[Author Prev][Author Next][Thread Prev][Thread Next][Author Index][Thread Index]

Re: Proposal 144: enforce distinct providers



On Tue, Jul 01, 2008 at 07:12:58PM -0400, Nick Mathewson wrote:
 [...]
> Hi!  By request, I'm forwarding this to or-dev and adding it as proposal 144.
> 
> I've reformatted it, and included the reformatted version below.
> 
> Filename: 144-enforce-distinct-providers.txt
> Title: Increase the diversity of circuits by detecting nodes belonging the
> same provider
> Author: Mfr
> Created: 2008-06-15
> Status: Draft
> 
> Overview:
> 
>   Increase network security by reducing the capacity of the relay or
>   ISPs monitoring personally or requisition, a large part of traffic
>   Tor trying to break circuits privacy.  A way to increase the
>   diversity of circuits without killing the network performance.
> 
> Motivation:
> 
>   Since 2004, Roger an Nick publication about diversity [1], very fast

To be clear, the Nick on this paper is Nick Feamster, not me.
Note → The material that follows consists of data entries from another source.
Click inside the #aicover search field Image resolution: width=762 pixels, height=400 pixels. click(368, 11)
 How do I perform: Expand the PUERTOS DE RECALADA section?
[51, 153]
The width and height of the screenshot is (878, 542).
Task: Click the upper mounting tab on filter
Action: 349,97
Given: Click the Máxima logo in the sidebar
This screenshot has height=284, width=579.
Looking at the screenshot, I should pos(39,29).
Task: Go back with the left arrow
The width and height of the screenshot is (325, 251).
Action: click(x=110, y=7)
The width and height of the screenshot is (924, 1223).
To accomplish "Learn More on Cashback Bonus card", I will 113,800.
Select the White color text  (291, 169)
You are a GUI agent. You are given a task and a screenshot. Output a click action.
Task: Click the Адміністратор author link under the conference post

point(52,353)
I generally agree with Cat's concerns on this one. It's good that we
have this proposal, since this is probably the simplest design
response to the Dingledine & Feamster paper that one could make, and
so analyzing how well it would or would not work is likely to be of
benefit.

Unfortunately, it is not at all clear that this proposal would make
the network more secure.  In summary, it would change the rules such
that the nodes in a circuit must occupy distinct ASs.  But making
circuits cross multiple ASs will not necessarily improve their
resistance to the IX-monitoring attacks of [5], and may even make such
attacks stronger by spreading the traffic against a larger subset of
the internet at large.  Without analysis, we can't be sure that this
routing algorithm would actually help.

Also, the client->Tor and Tor->destination links aren't considered
here, but they're just about the two most important links for a
traffic analysis discussion.

So for at least a 0.2.1.x timeframe, I'm inclined to leave this
proposal as a Draft.  It is conceivable that AS-based routing might
turn out to be a reasonable and tractable proxy for IX-aware routing
(or something even better), but it's not reasonable to assume that it
will be a win without more thorough analysis.